Top of EXERCISE INPUT

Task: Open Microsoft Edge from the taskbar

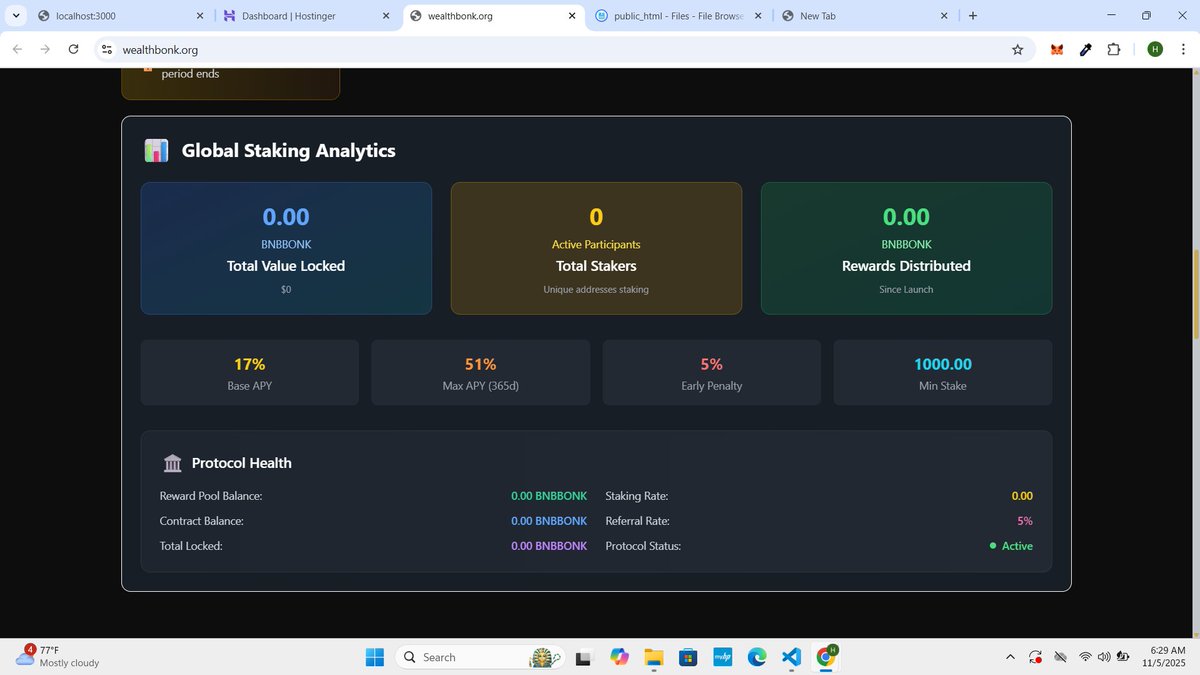Action: (757, 657)
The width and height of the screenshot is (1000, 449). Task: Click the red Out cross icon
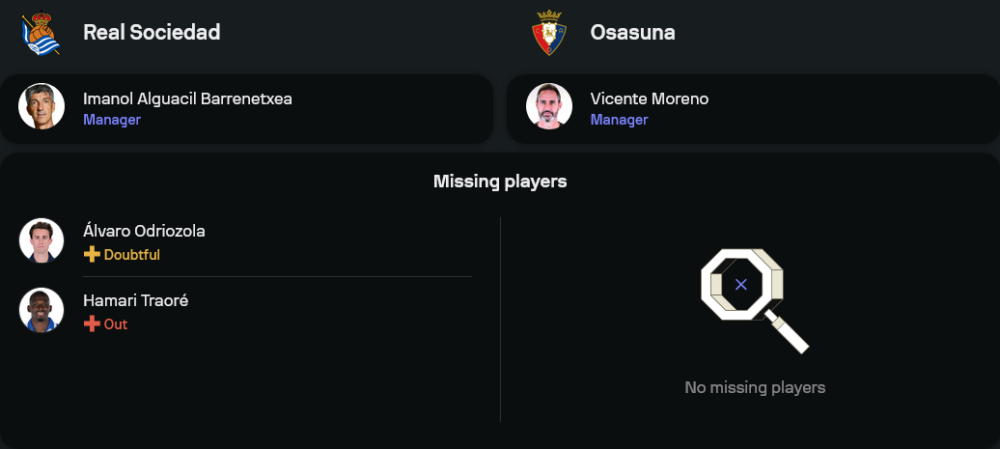[x=92, y=324]

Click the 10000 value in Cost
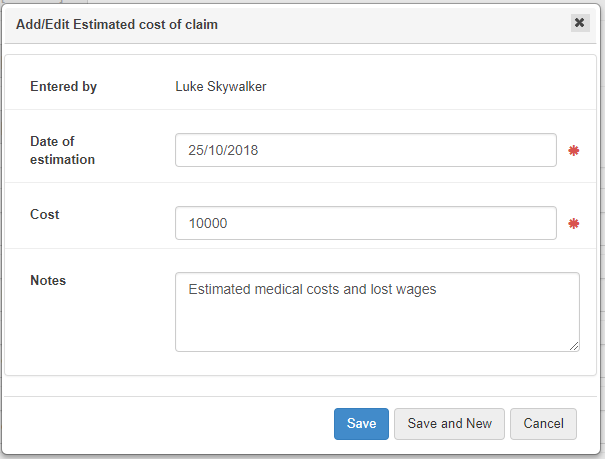(x=208, y=224)
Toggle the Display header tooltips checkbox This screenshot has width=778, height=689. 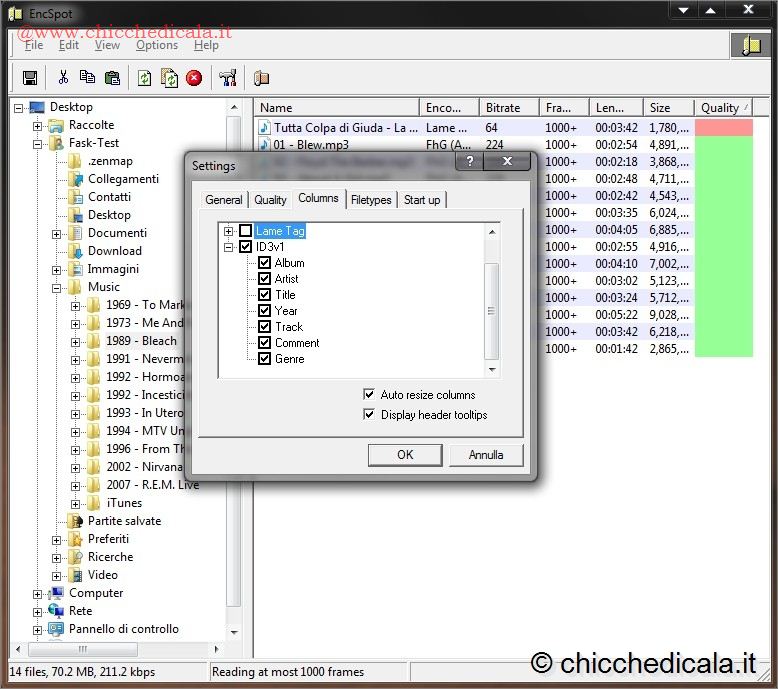tap(370, 415)
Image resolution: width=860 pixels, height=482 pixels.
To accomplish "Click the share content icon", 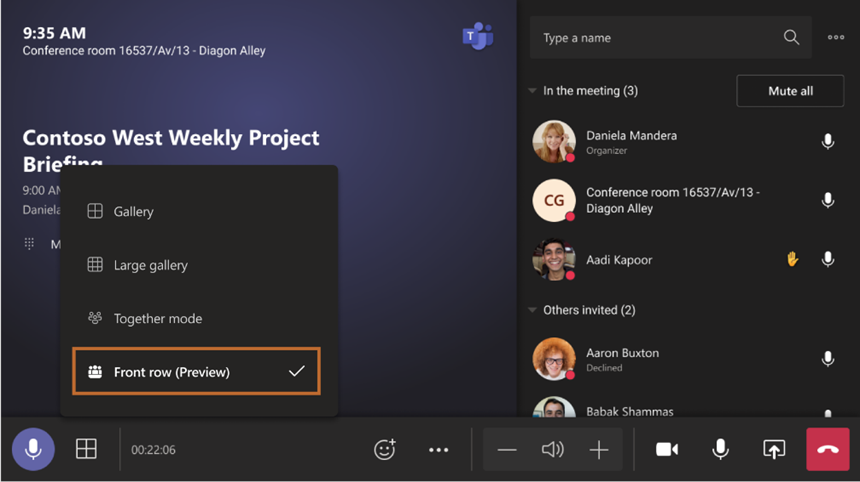I will tap(774, 449).
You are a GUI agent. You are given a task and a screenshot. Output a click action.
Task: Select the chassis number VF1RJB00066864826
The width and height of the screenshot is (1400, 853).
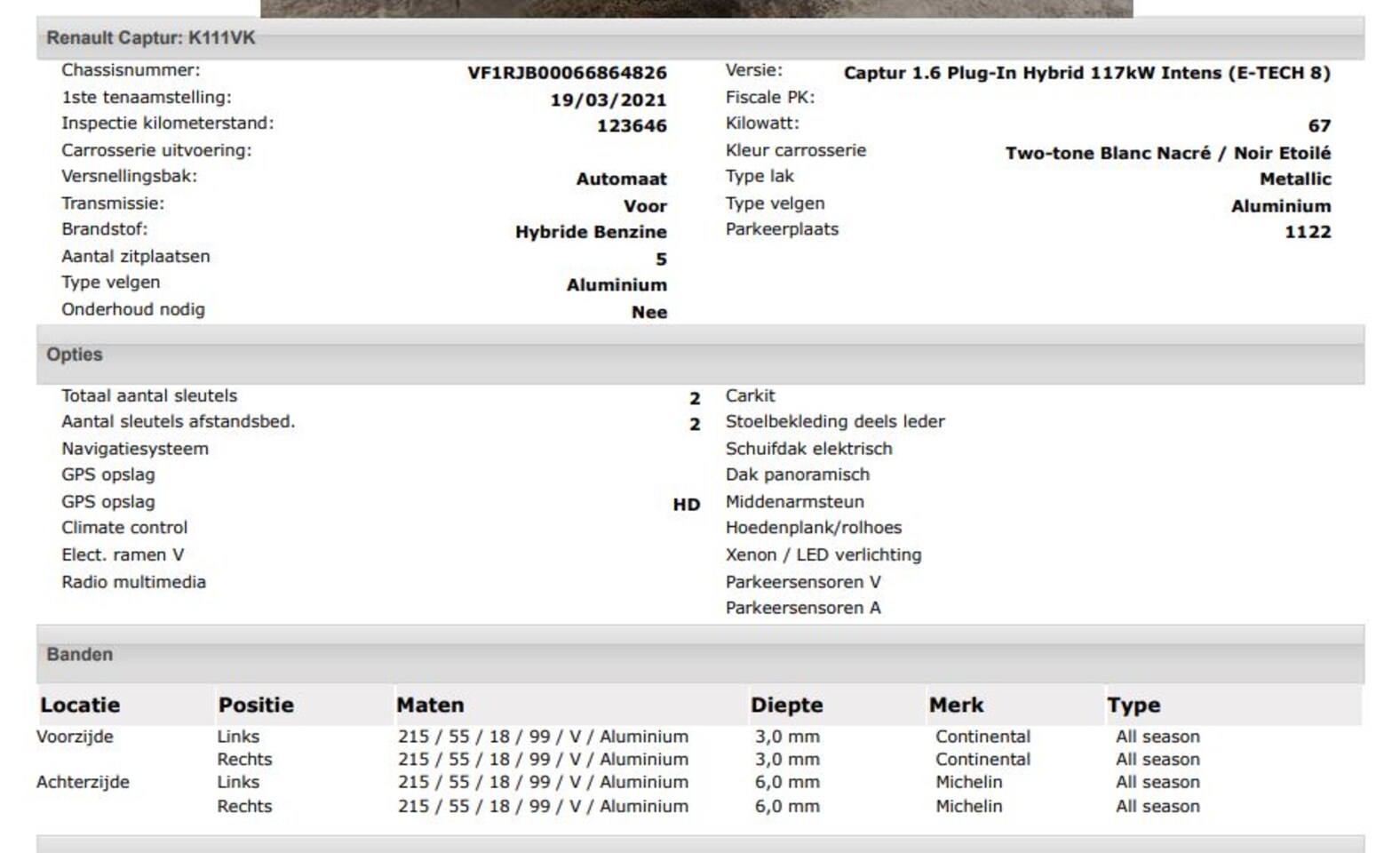click(x=567, y=73)
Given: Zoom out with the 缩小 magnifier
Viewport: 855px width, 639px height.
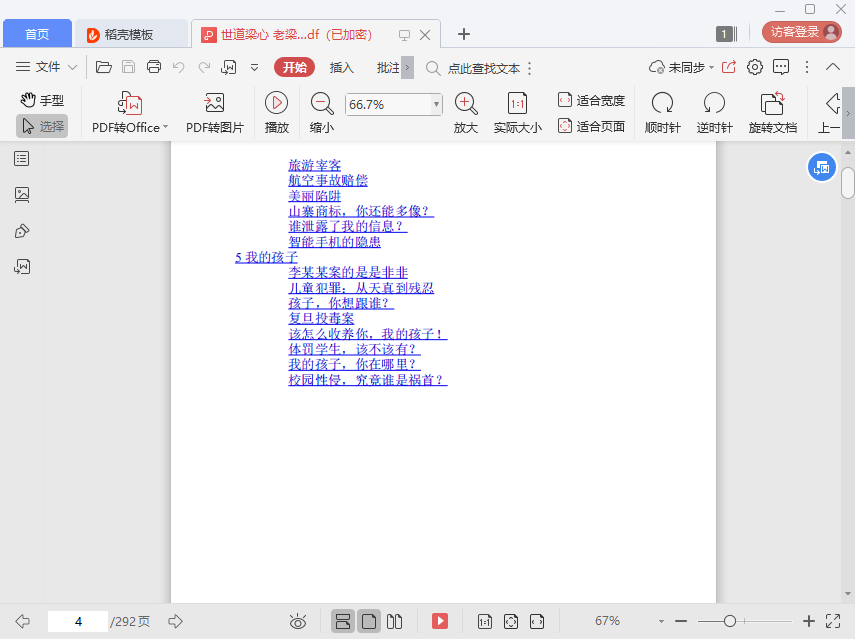Looking at the screenshot, I should [322, 103].
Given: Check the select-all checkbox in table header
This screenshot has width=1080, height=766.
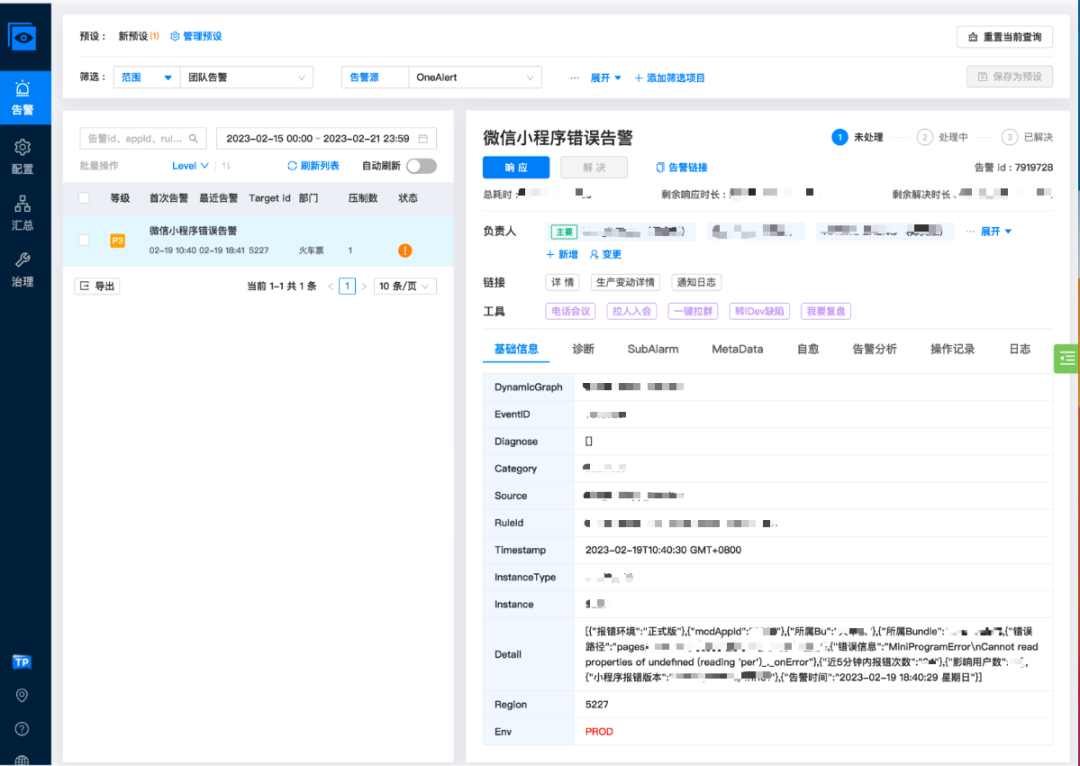Looking at the screenshot, I should 84,198.
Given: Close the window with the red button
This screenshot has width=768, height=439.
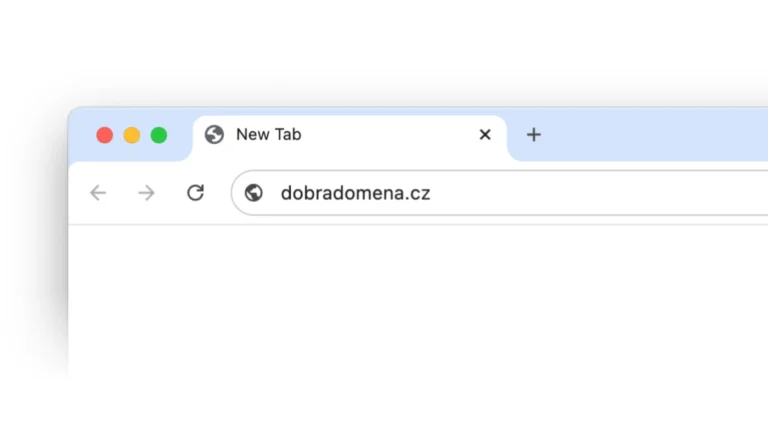Looking at the screenshot, I should pyautogui.click(x=105, y=135).
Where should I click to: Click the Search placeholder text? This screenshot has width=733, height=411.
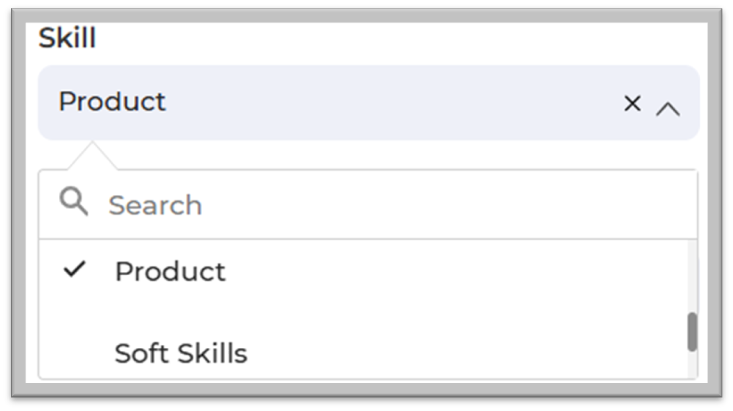155,205
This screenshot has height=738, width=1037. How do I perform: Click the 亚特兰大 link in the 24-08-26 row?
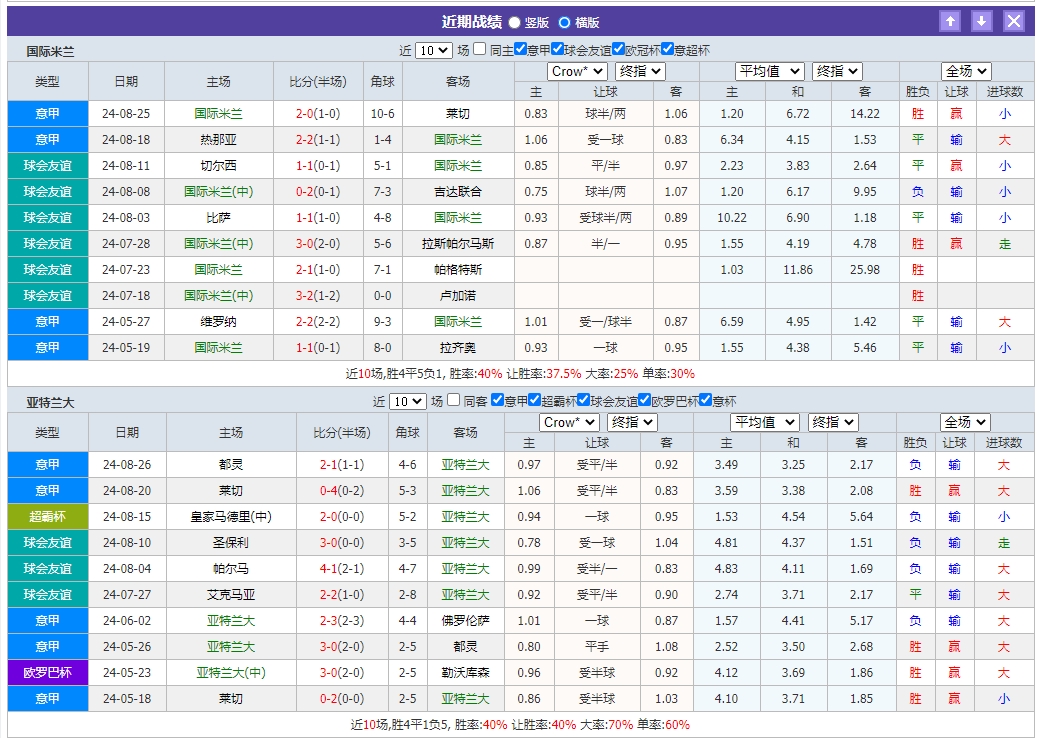tap(464, 464)
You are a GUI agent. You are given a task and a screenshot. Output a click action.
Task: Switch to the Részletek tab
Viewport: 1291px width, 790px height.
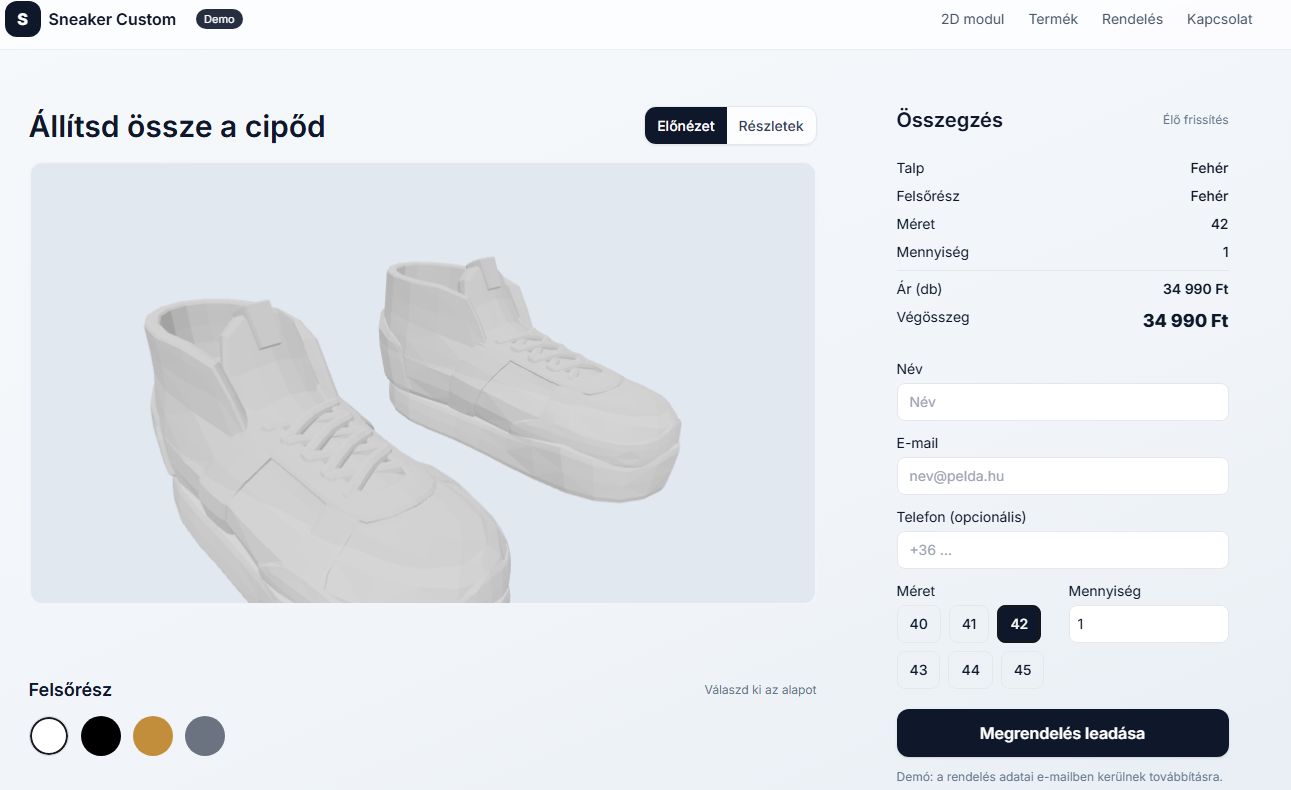771,126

Bottom of EXERCISE INPUT

— WHAT TO PRODUCE —
Repeat exactly the lines from the one containing "Given: Zoom out with the 缩小 magnifier" to the last line of the data above, both included, and write no pictures into the copy.

— OUTPUT FOR THIS EXERCISE —
Given: Zoom out with the 缩小 magnifier
Viewport: 855px width, 639px height.
Looking at the screenshot, I should [322, 103].
Given: Check the select-all checkbox in table header
This screenshot has width=1080, height=766.
Looking at the screenshot, I should 84,198.
Given: Close the window with the red button
This screenshot has width=768, height=439.
Looking at the screenshot, I should pyautogui.click(x=105, y=135).
Where should I click to: Click the Search placeholder text? This screenshot has width=733, height=411.
155,205
This screenshot has height=738, width=1037. How do I perform: Click the 亚特兰大 link in the 24-08-26 row?
tap(464, 464)
You are a GUI agent. You are given a task and a screenshot. Output a click action.
Task: Switch to the Részletek tab
Viewport: 1291px width, 790px height.
771,126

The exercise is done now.